Raum für Interpretation
Ihre Werke spielen mit der Verbindung der Fotografie, Video- und Performancekunst. Diese können sich ergänzen, einrahmen, kontrastieren oder eine Synergie bilden. Denn „jede Thematik braucht eine andere, ganz eigene Ausdrucksform". Es geht um Identität, Grenzauslotung, den weiblichen Körper und die Fragen „Wer sind wir?" und „Wohin gehen wir?" Schallers Werke reflektieren gesellschaftliche Situationen. Ihre Ideen zieht sie aus dem alltäglichen Leben, aktuellen Ereignissen und Begegnungen mit anderen Menschen.

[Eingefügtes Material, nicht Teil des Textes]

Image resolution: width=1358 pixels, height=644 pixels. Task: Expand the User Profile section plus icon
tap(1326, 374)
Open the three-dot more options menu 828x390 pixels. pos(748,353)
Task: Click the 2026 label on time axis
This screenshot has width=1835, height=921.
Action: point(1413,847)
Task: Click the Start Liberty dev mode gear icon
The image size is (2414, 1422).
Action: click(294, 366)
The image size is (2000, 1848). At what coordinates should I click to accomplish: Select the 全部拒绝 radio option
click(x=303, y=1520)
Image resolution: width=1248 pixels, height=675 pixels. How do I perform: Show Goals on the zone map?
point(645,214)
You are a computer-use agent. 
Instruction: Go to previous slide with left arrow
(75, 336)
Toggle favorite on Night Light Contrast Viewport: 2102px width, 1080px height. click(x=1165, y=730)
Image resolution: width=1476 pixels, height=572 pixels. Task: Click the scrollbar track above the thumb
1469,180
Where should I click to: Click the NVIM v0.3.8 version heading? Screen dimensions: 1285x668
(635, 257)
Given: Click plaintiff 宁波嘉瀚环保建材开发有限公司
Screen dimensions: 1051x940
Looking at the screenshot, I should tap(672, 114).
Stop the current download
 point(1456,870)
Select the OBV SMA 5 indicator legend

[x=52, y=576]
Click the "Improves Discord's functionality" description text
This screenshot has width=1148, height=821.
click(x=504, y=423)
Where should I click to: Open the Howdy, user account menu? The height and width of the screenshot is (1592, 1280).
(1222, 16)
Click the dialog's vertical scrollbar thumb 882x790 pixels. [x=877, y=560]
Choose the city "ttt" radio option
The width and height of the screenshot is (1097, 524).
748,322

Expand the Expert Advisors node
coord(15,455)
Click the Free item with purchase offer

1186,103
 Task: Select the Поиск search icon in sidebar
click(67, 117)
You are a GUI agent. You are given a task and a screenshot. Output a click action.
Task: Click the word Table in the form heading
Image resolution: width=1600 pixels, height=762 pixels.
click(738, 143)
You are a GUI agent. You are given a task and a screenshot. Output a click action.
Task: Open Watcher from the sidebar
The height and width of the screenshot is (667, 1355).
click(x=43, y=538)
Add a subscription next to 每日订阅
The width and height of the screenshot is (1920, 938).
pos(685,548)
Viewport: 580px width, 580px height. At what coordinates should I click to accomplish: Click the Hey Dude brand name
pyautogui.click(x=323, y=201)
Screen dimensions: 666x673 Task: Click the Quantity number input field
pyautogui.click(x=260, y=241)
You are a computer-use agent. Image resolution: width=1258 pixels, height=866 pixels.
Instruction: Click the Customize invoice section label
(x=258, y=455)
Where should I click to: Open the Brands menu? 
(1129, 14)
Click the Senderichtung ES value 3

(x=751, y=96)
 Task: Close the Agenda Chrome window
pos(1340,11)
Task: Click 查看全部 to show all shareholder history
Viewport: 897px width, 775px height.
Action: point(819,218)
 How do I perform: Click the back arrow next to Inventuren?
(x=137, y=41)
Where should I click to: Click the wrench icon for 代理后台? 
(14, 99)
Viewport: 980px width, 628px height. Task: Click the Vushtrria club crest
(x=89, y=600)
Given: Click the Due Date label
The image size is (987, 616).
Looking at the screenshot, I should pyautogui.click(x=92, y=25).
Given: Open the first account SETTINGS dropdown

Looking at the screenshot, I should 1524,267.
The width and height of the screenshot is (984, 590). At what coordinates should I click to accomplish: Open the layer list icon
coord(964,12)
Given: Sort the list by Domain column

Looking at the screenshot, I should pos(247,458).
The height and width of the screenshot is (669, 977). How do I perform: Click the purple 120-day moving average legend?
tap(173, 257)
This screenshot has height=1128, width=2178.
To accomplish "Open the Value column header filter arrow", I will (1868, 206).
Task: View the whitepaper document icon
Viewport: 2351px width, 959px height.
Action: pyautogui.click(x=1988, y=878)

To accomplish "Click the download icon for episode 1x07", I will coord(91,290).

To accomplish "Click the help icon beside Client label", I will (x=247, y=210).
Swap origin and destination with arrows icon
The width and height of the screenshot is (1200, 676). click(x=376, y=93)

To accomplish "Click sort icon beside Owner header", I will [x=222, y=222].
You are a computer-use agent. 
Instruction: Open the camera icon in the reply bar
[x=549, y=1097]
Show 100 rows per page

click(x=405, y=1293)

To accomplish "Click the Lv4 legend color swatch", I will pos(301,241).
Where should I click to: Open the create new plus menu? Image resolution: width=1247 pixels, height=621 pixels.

„Was würde ein Kind mit einem Objekt oder einem Raum machen, das oder den es zum ersten Mal sieht?", ist zumeist der Einstieg in eine Performance. Und währenddessen entsteht ein Öffnungsraum für die Interpretation der Zuschauer, die ihre eigenen Erfahrungen mit dem Gesehenen verbinden. Natürlich hat Evamaria Schaller auch immer ihre eigene Message (und Erfahrungen) dabei. Aber darauf, ihre Werke eindeutig zu labeln, möchte sie bewusst verzichten. Es geht ihr viel mehr darum, dass die Menschen mit ihren Handlungen während der Performance, bei der sie auf die verbale Sprache verzichtet, in Beziehung treten können - in welcher Form auch immer.
Neue Zeiten
Mittlerweile lebt die 40-Jährige seit Jahren in Köln, ihre Performances haben sie jedoch schon rund um den Globus geführt. Eine ihrer Beeindrucktesten zeigte sie im März 2020 im „Austrian Cultural Forum" in New York. Und damit auch die Letzte vor der Covid-19-Pandemie, die natürlich auch die Umsetzung der Performancekunst veränderte. Vieles Künstlerische passiert nun online. Schaller vermisst zwar das Reisen und die Fremde, arbeitet aber auch weiterhin zuhause an neuen Werken. Sie ist Mitglied in den Kollektiven „PAErsche", JELLYSPOR (mit ihrem Ehemann Andreas Gehlen) und „Raumfaltung", unterstützt das Performance-Archiv „Die Schwarze Lade" in Köln, gibt Online-Workshops und entwickelt neue Performances.
Die Herbergerin
Und in diesem Jahr, 2021, soll noch ein großes Projekt vorgestellt werden: „Die Herbergerin" startete 2018 mit der Idee, mit Menschen in St. Stefan ob Stainz für einen Tag die Rollen zu tauschen. In Kooperation mit dem Kunst- und Kulturzentrum Stieglerhaus klopfte Evamaria Schaller an Türen und wurde für jeweils einen Tag u. a. Gemeindemitarbeiterin, Tänzerin und Eisverkäuferin. Die St. Stefaner, die gerade ihre Aufgaben abgegeben hatten, filmten sie dabei. Schaller erzählt von diesem filmischen Wanderprotokoll mit großer Freude und betont gleichzeitig, dass sie mehrere Anläufe brauchte, bis sie den richtigen Ansatz für die Umsetzung gefunden hatte. Und dass das vollkommen in Ordnung sei und das Endergebnis mit hoher Wahrscheinlichkeit sogar noch authentischer und eingängiger gemacht habe. Weil auch das Scheitern zu jedem Werk dazugehöre und es sogar wichtig sei, auch mal zu scheitern. Sonst fehle eine Reflektionsebene, die jede Künstlerin brauche. Denn wie schon gesagt, „wenn man das Gefühl hat angekommen zu sein, sollte man am besten schnell aufhören."